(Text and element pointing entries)

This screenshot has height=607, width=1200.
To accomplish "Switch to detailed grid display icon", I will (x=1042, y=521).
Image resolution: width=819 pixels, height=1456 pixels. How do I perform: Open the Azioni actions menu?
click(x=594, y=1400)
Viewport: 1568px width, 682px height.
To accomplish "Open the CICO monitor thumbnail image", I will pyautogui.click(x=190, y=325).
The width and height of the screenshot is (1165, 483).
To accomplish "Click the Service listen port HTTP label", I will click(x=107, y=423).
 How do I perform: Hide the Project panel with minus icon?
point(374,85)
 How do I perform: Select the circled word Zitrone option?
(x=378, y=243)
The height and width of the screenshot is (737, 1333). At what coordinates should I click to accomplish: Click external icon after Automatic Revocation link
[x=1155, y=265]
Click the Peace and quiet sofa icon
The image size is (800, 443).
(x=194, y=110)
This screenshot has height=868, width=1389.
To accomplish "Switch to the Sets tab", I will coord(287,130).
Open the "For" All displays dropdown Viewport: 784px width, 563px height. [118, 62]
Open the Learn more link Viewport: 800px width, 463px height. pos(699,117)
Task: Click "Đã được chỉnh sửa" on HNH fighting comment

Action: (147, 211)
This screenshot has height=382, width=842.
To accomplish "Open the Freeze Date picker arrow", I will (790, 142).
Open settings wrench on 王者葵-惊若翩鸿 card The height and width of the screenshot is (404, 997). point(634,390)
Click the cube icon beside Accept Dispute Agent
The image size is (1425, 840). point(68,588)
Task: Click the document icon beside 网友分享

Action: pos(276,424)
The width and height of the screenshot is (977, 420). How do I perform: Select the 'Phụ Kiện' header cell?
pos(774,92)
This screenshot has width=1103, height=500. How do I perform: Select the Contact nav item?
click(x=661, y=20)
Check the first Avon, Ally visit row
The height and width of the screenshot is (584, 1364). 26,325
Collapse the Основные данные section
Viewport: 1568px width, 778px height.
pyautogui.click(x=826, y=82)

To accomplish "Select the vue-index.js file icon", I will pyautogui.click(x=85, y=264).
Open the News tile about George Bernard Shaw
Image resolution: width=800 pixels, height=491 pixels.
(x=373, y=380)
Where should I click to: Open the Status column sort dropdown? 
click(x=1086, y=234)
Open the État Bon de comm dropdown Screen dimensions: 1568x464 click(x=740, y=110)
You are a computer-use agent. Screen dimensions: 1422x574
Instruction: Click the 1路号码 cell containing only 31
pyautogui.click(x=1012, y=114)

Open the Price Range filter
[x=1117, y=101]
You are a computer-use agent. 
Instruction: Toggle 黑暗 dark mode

WORK TO DO:
Recast everything from the line containing "The height and width of the screenshot is (737, 1333)." down to the line containing "height. [118, 62]" as a two-column CSV with the headers entry_text and answer. Give one row per entry, with its text and its answer each in a single quoted field and line breaks replaced by spaces.

PROBLEM SOLUTION:
entry_text,answer
"The height and width of the screenshot is (737, 1333). At what coordinates should I click to accomplish: Click external icon after Automatic Revocation link","[x=1155, y=265]"
"Click the Peace and quiet sofa icon The image size is (800, 443).","(x=194, y=110)"
"This screenshot has height=868, width=1389. To accomplish ""Switch to the Sets tab"",","I will coord(287,130)."
"Open the ""For"" All displays dropdown Viewport: 784px width, 563px height.","[118, 62]"